INTROVERSION VS SHYNESS


You guys know there’s always a story that prompts these types of posts, so let me give you the gossip real quick …

The other day, I was chatting with a friend over some liquid refreshments [ and no, it was not afternoon tea 😜😂], and she was telling me about a gentleman whom she recently started dating.

Their first few dates went splendidly – they had nice romantic dinners at a cozy restaurant several times, they took in a movie a couple times, and hey even went to the beach once. By the time her parents’ anniversary rolled around, they were already sweet on each other, so she invited him to their party.

And apparently that’s when things started to go downhill: according to her, his behavior the entire night was quite ‘surly’ – he sat alone in a corner most of the night, refused to dance with her, and barely engaged in conversation with others, answering in short phrases only when forced to do so.
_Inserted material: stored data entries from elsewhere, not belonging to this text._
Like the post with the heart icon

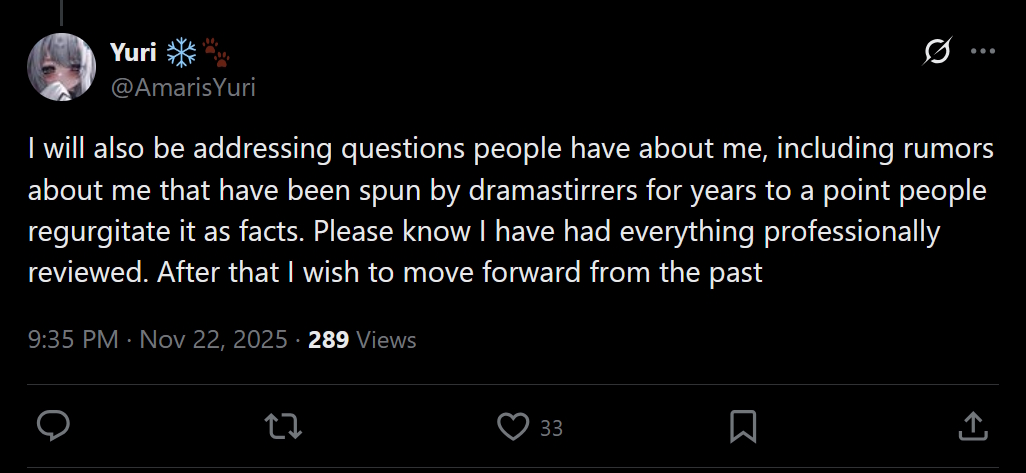(x=513, y=427)
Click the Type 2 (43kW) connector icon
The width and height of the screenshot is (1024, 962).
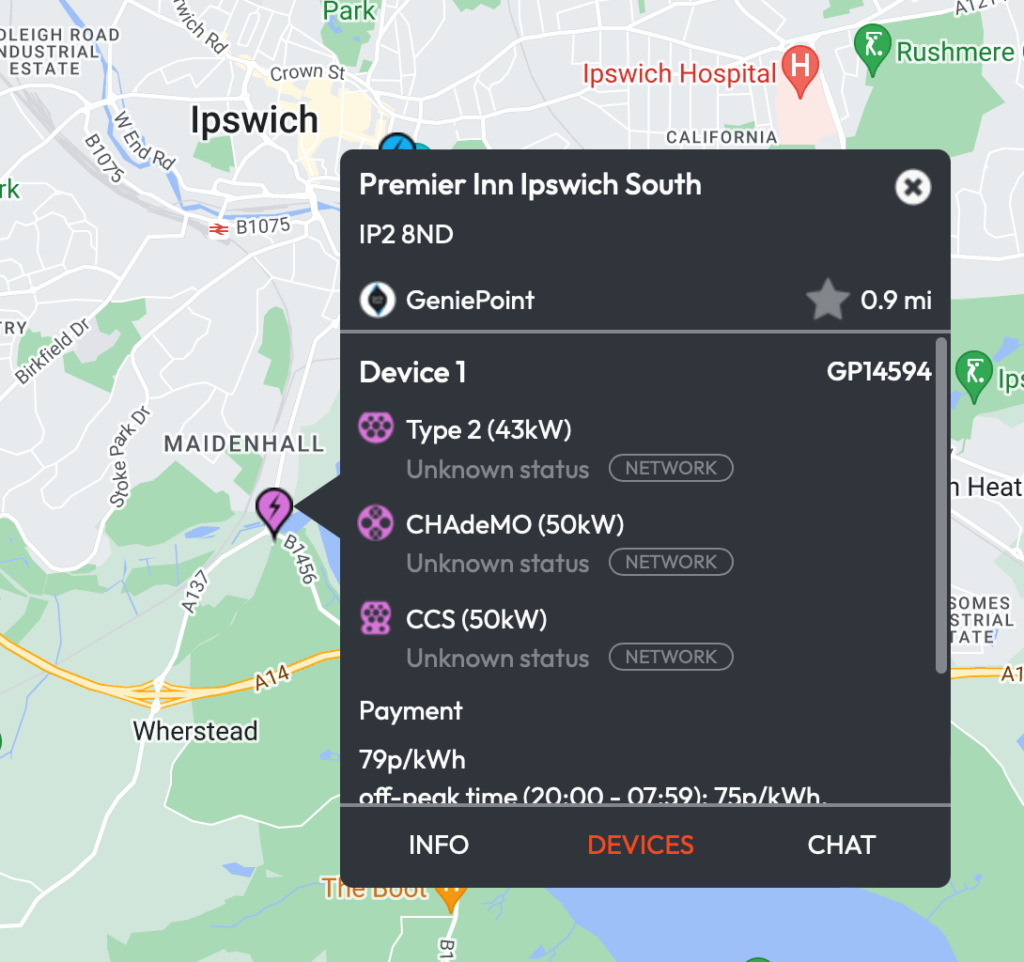click(376, 428)
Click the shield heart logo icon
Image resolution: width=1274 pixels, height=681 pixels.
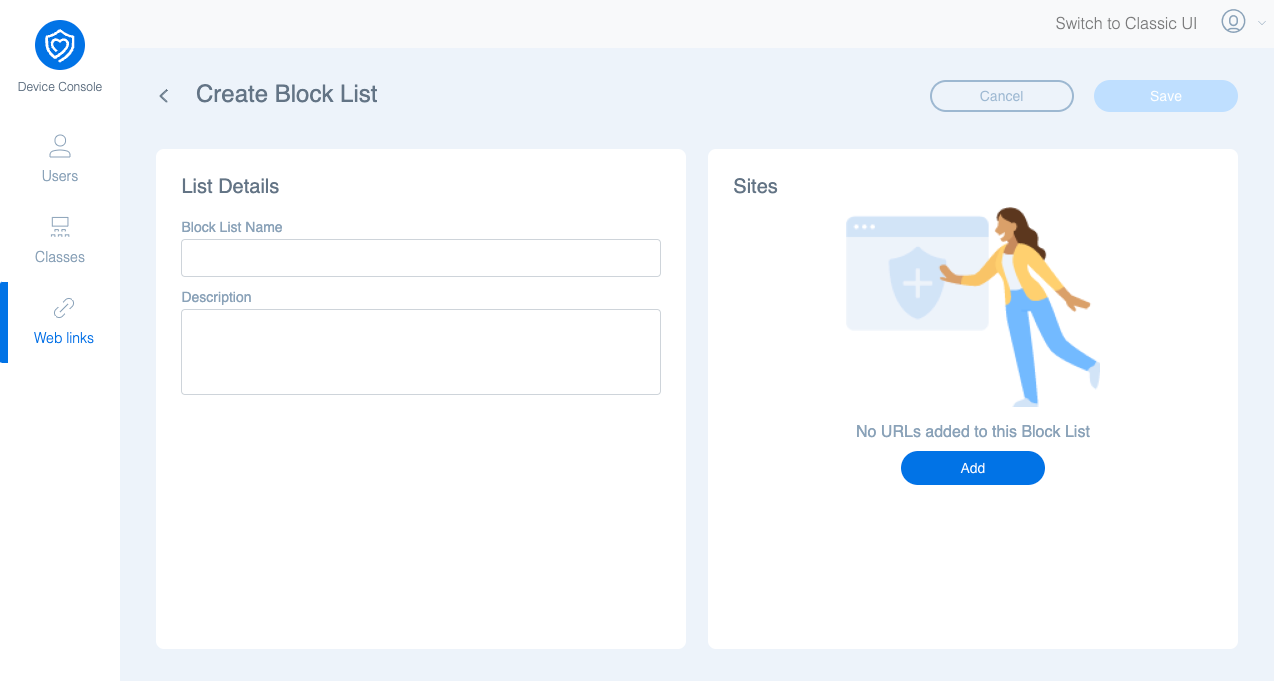click(60, 45)
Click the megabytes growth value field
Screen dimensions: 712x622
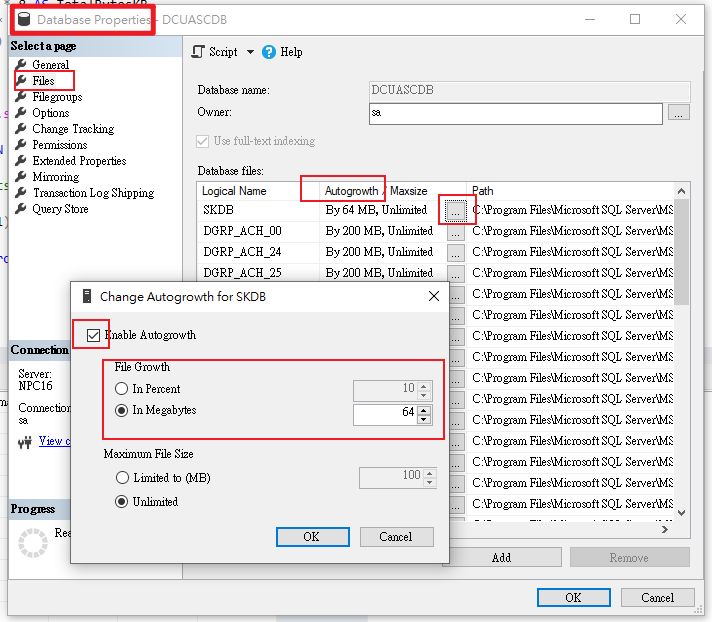pyautogui.click(x=384, y=412)
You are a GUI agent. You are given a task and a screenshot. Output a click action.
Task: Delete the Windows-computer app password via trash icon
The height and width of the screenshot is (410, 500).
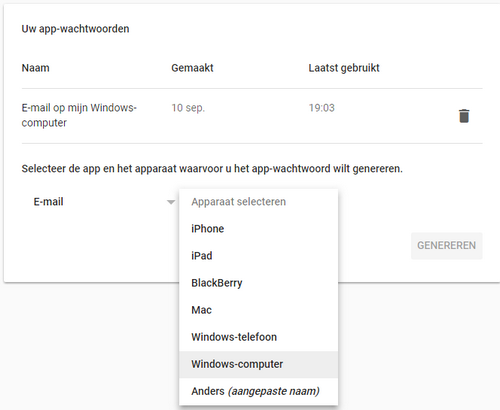pos(464,116)
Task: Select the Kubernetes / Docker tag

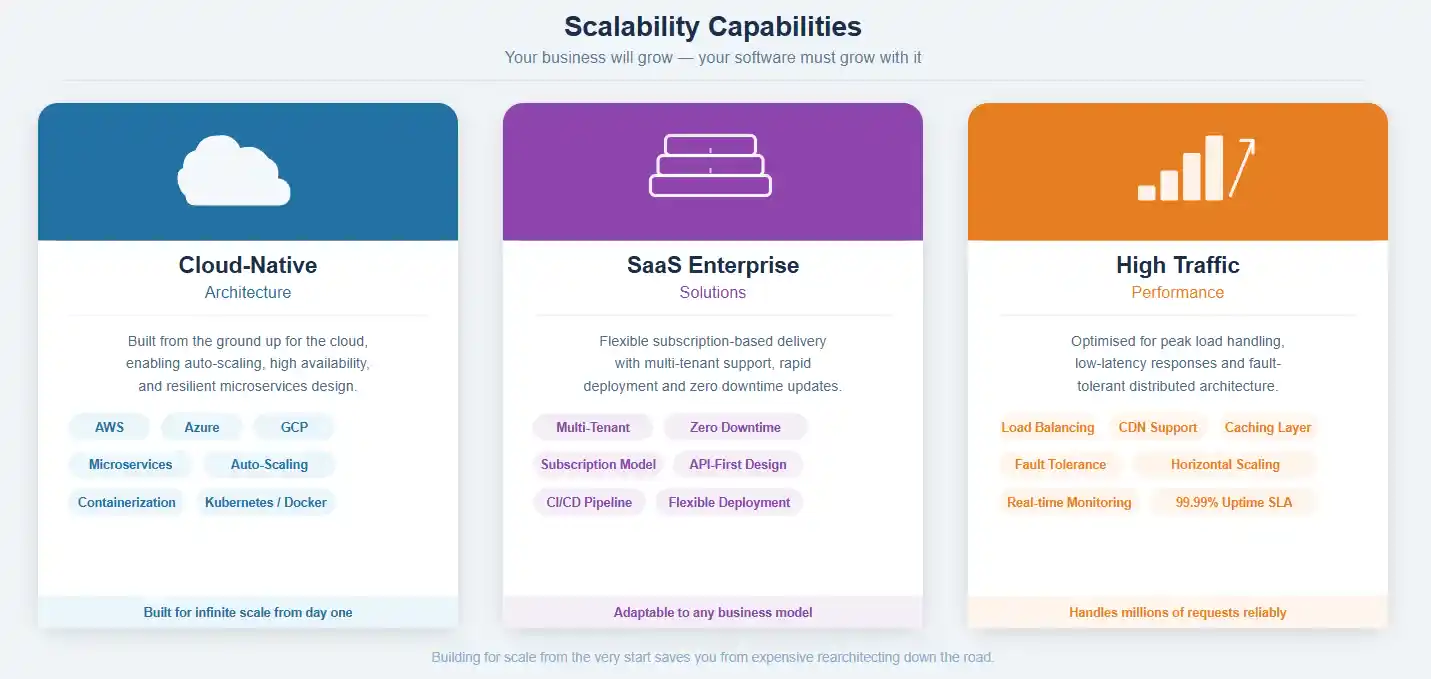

However, when she confronted him about it after leaving the party, he insisted that he wasn’t trying to be rude, and that he actually enjoyed meeting her family.

Mind you, this was not only his first time meeting her family (and in a situation like this, the poor guy had to have felt at least a little ganged up on), but it was also their first date in a social setting with others, so it was the first time she had really seen him interacting with a large group as opposed to a one-on-one situation where he is merely giving the waiter a dinner order or purchasing a movie ticket at the window.

Upon hearing this, I with my fast self {here in Trinidad, we call nosy people ‘fast’, pronounced ‘fah-sssss’ 🤷‍♀️🤣} decided to offer my two cents on the matter and suggested that said gentleman might not have been ‘surly’, but might simply be shy, or perhaps even a tad introverted; to which my friend responded (very sincerely) that he didn’t have a problem going out in public. 🧐

Which got me thinking. 🤔🤔🤔 And ultimately led to today’s post. 😏

And now that you’re all caught up …

The first question that came to my mind was What is the difference between someone who is Shy and someone who is Introverted?

Right off the bat it can be confusing as an introverted person can certainly also be shy, but a shy person is not necessarily an introvert.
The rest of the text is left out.